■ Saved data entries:

────────────────

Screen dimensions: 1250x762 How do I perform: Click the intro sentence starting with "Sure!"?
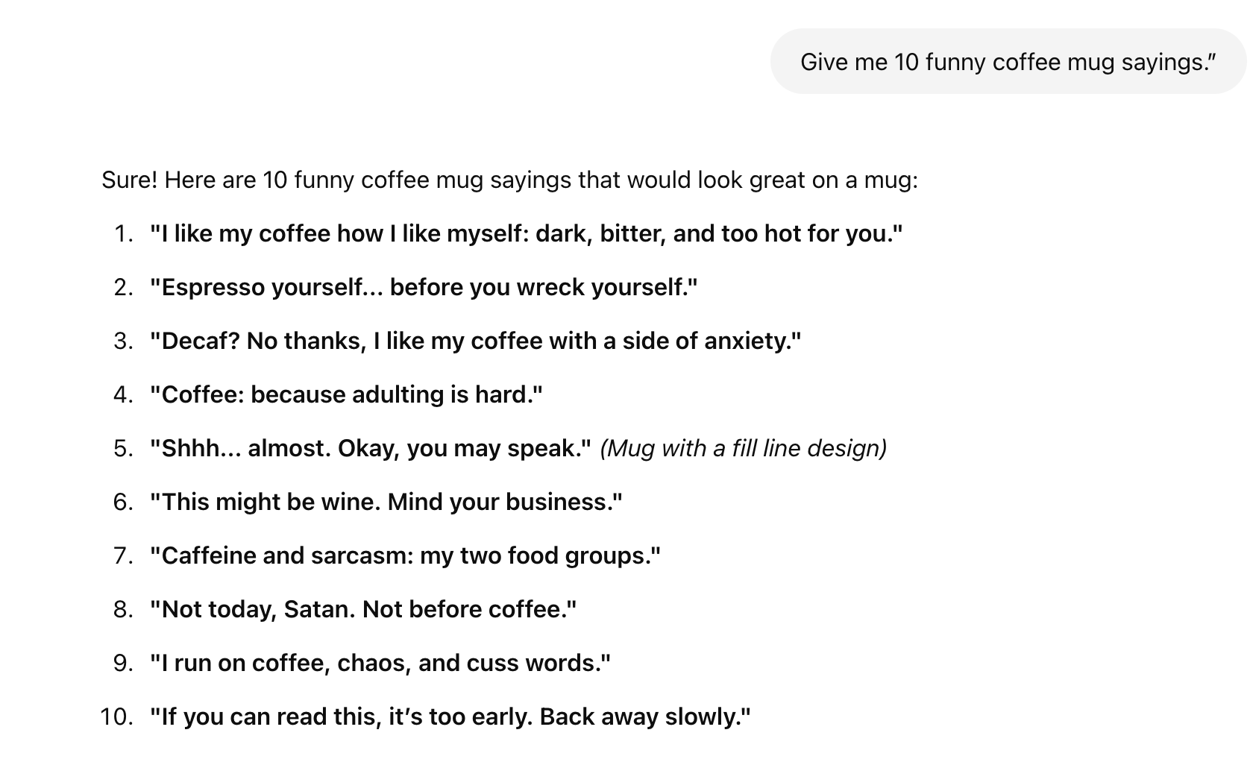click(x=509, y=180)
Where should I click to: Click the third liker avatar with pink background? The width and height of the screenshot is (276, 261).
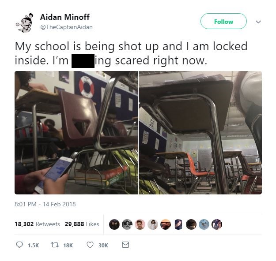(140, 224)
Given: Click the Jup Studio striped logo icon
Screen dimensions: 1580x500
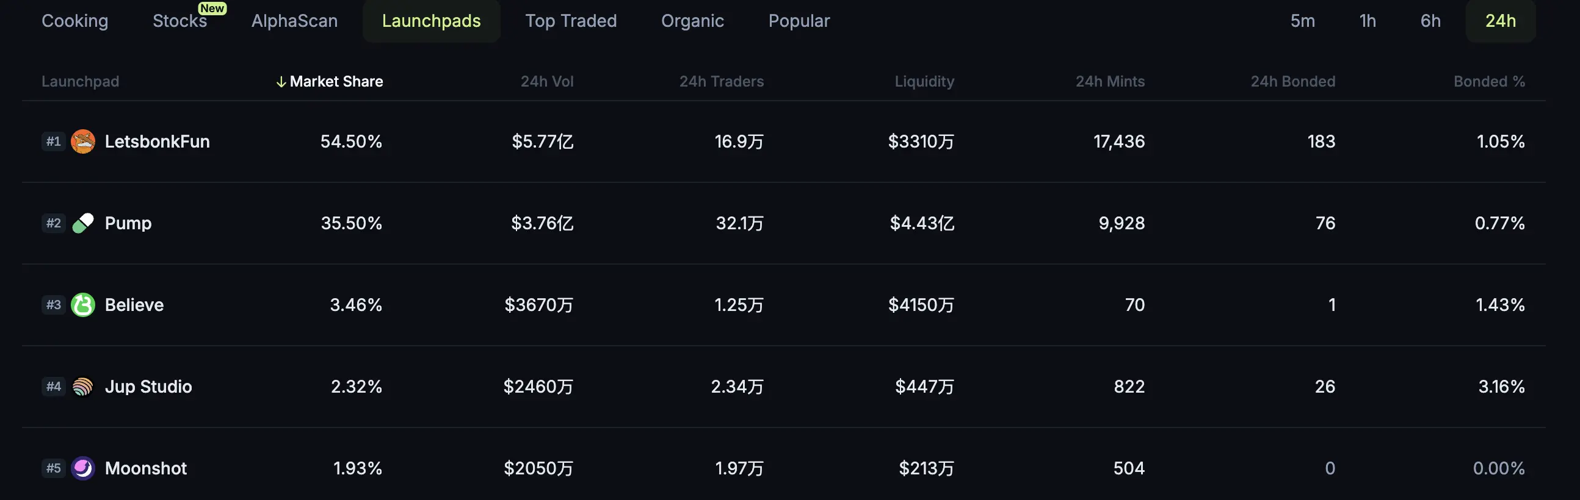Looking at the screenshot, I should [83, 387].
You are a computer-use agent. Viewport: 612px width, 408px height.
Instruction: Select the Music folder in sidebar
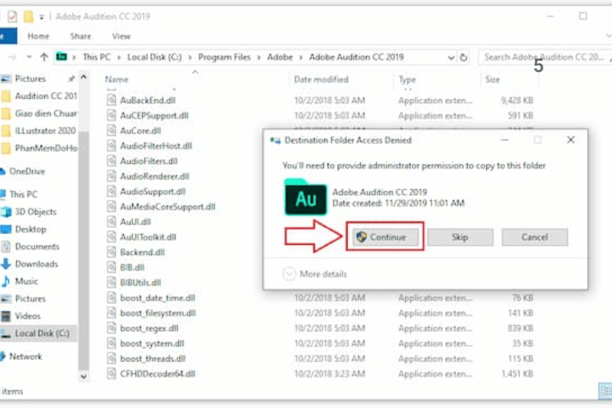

────────────────

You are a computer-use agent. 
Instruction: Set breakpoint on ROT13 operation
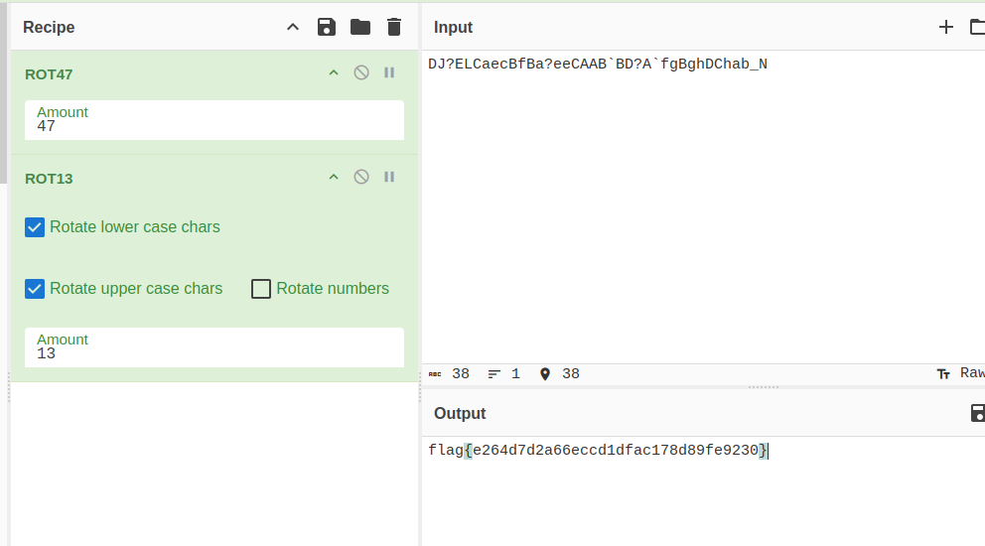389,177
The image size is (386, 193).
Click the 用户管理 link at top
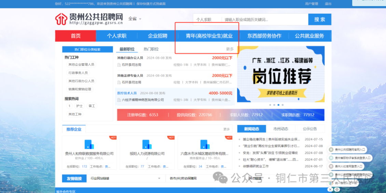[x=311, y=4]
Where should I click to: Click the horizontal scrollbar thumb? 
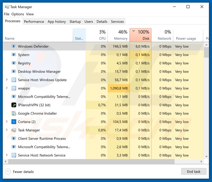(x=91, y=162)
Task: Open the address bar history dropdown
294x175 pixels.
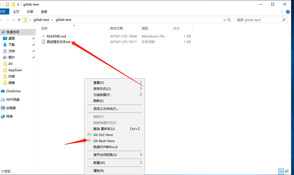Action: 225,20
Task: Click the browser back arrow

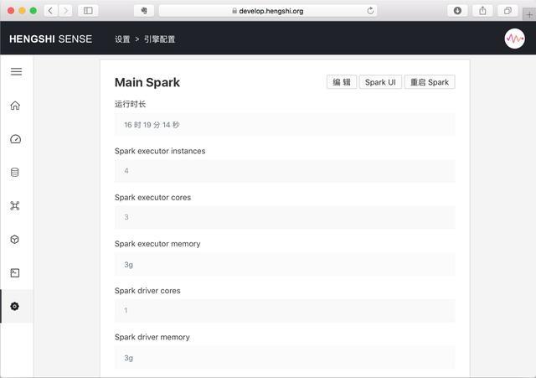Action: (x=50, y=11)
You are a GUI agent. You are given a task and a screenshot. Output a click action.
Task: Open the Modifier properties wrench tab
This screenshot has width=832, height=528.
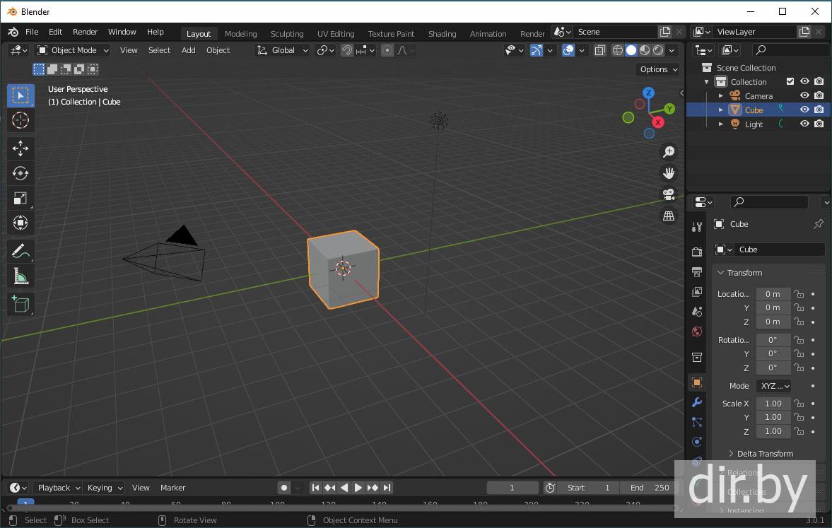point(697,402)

────────────────

■ Brief:
For this exercise, please output exactly the lines above starting at the line with "You are a computer-use agent. Viewport: 612px" and ending at the line with "Instruction: Select the", ends included.

■ Answer section:
You are a computer-use agent. Viewport: 612px width, 408px height.
Instruction: Select the Music folder in sidebar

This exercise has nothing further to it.